Hi community,
I am messing around with this example (DeepSpeed) and the full code is here (https://github.com/huggingface/peft/blob/main/examples/conditional_generation/peft_lora_seq2seq_accelerate_ds_zero3_offload.py) and have a question regarding memory usage.
Specifically, I was interested in how much ZeRO3 was able to reduce memory usage compared to running the same training script 1) on 1 GPU vs 2) using Pytorch DDP (example: From PyTorch DDP to Accelerate to Trainer, mastery of distributed training with ease).

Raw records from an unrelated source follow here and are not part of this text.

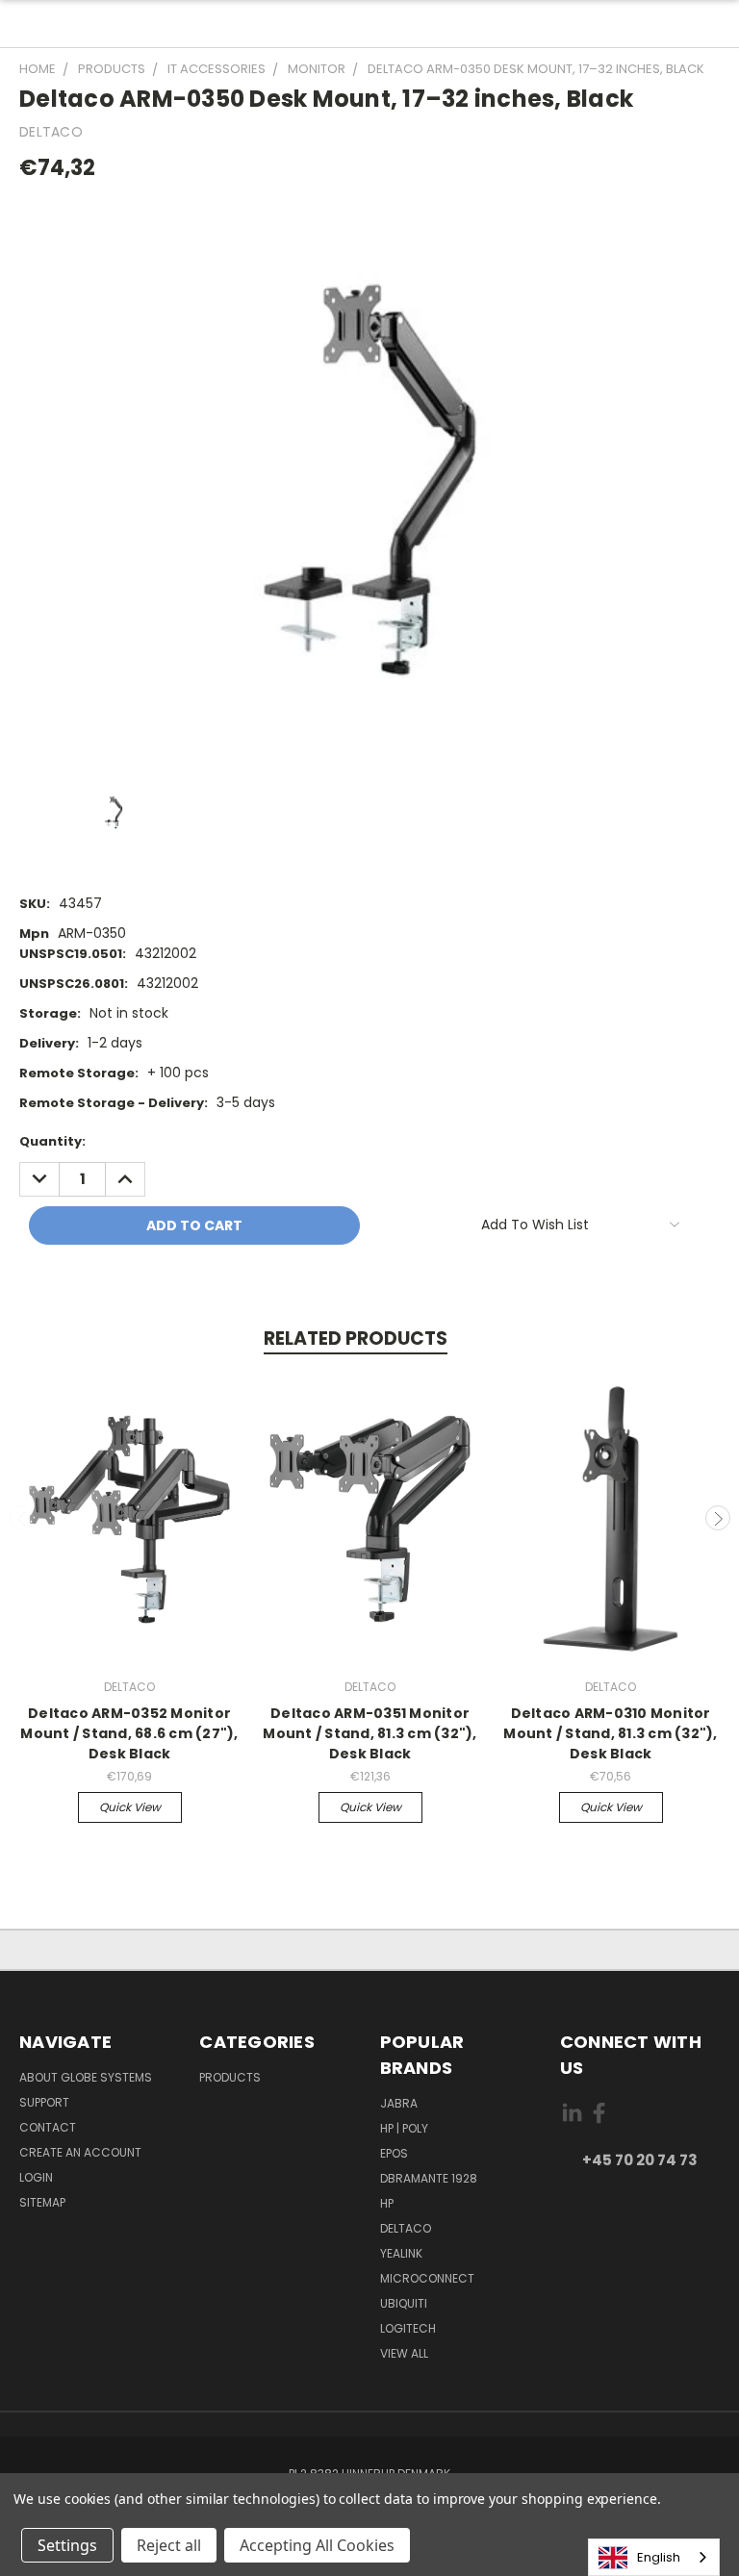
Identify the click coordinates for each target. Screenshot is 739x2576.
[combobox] (654, 2557)
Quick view (130, 1807)
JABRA (399, 2103)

I am using 2 * 2080ti and observe the following,
- If I run
python peft_lora_seq2seq_accelerate_ds_zero3_offload.py
, my first GPU roughly uses 2500-2900MB RAM; - If I run
torchrun --nproc-per-node=2 peft_lora_seq2seq_accelerate_ds_zero3_offload.py
, both of my GPUs use 2500-2900MB RAM; which makes sense as DDP just replicates the entire model on both cards; - If I run
accelerate launch --config_file ds_zero3_cpu.yaml peft_lora_seq2seq_accelerate_ds_zero3_offload.py
both my GPUs usage are constantly above 3000MB sometimes 5000MB.
I feel like I must have missed something basic here but not quite sure where to look for the problem so any pointers appreciated!
Thanks,